Needing a lot more practices on storyboarding, shot composition, layout etc etc etc, but at the same time I also want to make stuff that I am excited about. Why not making a Kissaten scene? that'd be awesome. Started from the hand dripping shot, and thought maybe could extend it to a scene inside a Kissaten, then more stuff brewed from there.
I saw this compilation of Ghibli food scene on Instagram (the algorithm..) and there was a shot of hand-dripping coffee. Water is poured from the kettle in circular motion, and the "effector" is the coffee bed with a left over track of the trace of water in a blooming fashion. In a way it looked like a snake following a circular path with the head inflated, and tail extended while moving along curve and gradually dissolve (lifetime). The shot contains:
- A Dripper (static)
- A stained filter paper clinged on the dripper (static)
- Coffee bed (scaling up)
- Water stream (dynamic with some sort of uniform curvature)
- Neck of a Kettle (moving along the circular curve)
- The bubble track (moving along the circular curve, changing length, changing size)
- Invisible curve that both kettle, water stream, and bubble track follow through
Water Stream
This was the part I spent time on understanding what this water stream is supposed to be like. I started by modelling it with fluid simulation. It is pretty straight forward in blender to do so, with an inflow source, domain, and an effector. By parenting the "inflow" (where the water starts being streamed out) with the kettle outlet, the stream looked very realistic. And by adding transparent shader with glossy effect (glass toon shader essentially), and outline in white to wrap around the stream, the result was quite satisfying, except that the stream itself looked very detailed. I wanted to find ways to model this motion in a way that looked smoother, less realistic, but still looked like a stream).

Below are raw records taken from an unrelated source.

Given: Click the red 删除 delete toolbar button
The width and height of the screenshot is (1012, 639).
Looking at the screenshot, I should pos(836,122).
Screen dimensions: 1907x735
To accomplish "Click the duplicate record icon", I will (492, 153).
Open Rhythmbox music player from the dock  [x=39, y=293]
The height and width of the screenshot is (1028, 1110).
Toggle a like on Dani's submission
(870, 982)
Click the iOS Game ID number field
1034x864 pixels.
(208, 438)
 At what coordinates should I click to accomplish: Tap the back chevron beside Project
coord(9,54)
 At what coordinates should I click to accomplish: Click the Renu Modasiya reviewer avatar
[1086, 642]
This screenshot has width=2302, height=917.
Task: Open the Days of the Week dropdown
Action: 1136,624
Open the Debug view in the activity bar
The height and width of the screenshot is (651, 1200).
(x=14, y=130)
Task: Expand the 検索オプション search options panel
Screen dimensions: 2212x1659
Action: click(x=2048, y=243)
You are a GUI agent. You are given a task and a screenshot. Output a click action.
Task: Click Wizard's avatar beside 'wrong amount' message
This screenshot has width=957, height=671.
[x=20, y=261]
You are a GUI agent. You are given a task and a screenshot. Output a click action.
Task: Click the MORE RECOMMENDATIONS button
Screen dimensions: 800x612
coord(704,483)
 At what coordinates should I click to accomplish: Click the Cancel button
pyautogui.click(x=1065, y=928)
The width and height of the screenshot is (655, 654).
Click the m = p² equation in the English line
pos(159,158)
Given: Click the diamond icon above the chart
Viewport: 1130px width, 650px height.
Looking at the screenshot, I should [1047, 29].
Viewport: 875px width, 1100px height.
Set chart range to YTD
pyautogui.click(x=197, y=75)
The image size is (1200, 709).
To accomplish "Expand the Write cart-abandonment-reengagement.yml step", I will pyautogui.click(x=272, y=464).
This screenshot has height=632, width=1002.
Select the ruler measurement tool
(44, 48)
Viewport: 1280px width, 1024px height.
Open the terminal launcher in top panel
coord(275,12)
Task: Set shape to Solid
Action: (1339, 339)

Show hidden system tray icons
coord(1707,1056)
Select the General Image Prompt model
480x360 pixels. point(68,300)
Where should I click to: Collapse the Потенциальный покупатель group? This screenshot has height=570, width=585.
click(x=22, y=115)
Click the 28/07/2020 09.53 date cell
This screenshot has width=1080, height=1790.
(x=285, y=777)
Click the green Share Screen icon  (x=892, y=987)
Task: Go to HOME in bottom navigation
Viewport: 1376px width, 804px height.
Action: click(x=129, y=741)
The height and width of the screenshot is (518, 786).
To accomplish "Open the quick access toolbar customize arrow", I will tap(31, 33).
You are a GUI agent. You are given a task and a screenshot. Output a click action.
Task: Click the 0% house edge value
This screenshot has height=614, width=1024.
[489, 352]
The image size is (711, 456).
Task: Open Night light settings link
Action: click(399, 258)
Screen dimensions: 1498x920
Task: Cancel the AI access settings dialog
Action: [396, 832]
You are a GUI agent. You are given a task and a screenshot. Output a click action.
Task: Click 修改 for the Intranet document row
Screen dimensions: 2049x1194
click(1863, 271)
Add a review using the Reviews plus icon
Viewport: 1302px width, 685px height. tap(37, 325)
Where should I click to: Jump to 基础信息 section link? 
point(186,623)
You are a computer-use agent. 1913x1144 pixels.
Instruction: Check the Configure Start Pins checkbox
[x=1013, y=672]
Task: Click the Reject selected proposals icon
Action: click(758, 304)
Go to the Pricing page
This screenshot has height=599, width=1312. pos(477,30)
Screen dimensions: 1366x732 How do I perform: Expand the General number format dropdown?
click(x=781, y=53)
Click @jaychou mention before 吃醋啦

Then I went pouring a cup of my own coffee :laugh: and observed what the stream actually looked like. I was reading the book "Elemental Magic" the other day, and there was a line somewhere describing the nature all moves with a pattern, a mathematical pattern. I found out the stream from my point of view was more like a screw, screwing down with multiple "stream" intersecting each other while being affected by gravity at the same time. Like 2 people hugging each other while swirling down the sky. Using screw modifier of triangular path with the rotation being animated produced this effect! Really with the right shader, this looked like water being poured. (Which later I realised the curvature was totally missed. Later compensated in the action of coffee being served out from a server.)
Bubbles
The main part of this little animation is definitely the bubbles following through the water stream on the coffee bed. It was really a journey of multiple experiment. Particle system was handy at first, but I reckon might as well start with geometry node. The idea I had was to use Geometry Proximity to scale the bubble (the further away, the smaller the bubble so they looked like dissolving). The mesh where the "bubbles" are distributed is basically a snake like shape. It turned out alright but it didn't look great. The shape was too restricted, and I hadn't got the shader right.
The motion is a snake like object being stretched along the path. A sphere is sufficient for this purpose, with a few shape keys to model the change of shape (snake head), and the "stretch" can be modelled by applying a curve modifier in X direction. So when the curve is being moved in x direction, the stretch happened along the "curve", as long as the curve has sufficient resolution.
It was smooth......and pretty stoked over the result! (time to add audio)
There was another issue with the bubble follow through. The coffee bed was supposed to rise (bloom) with water being poured down, so the spiral curve must be shrinked-wrap to the coffee bed. The coffee bed is a plane with noise displacement, the contour needs to be respected by the curve, and it'd create a more 3 dimensional motion for the bubble stream if it actually moves up and down according to the contour. Finally I figured out adding a shrink wrap constraint to the bubble stream does the work!!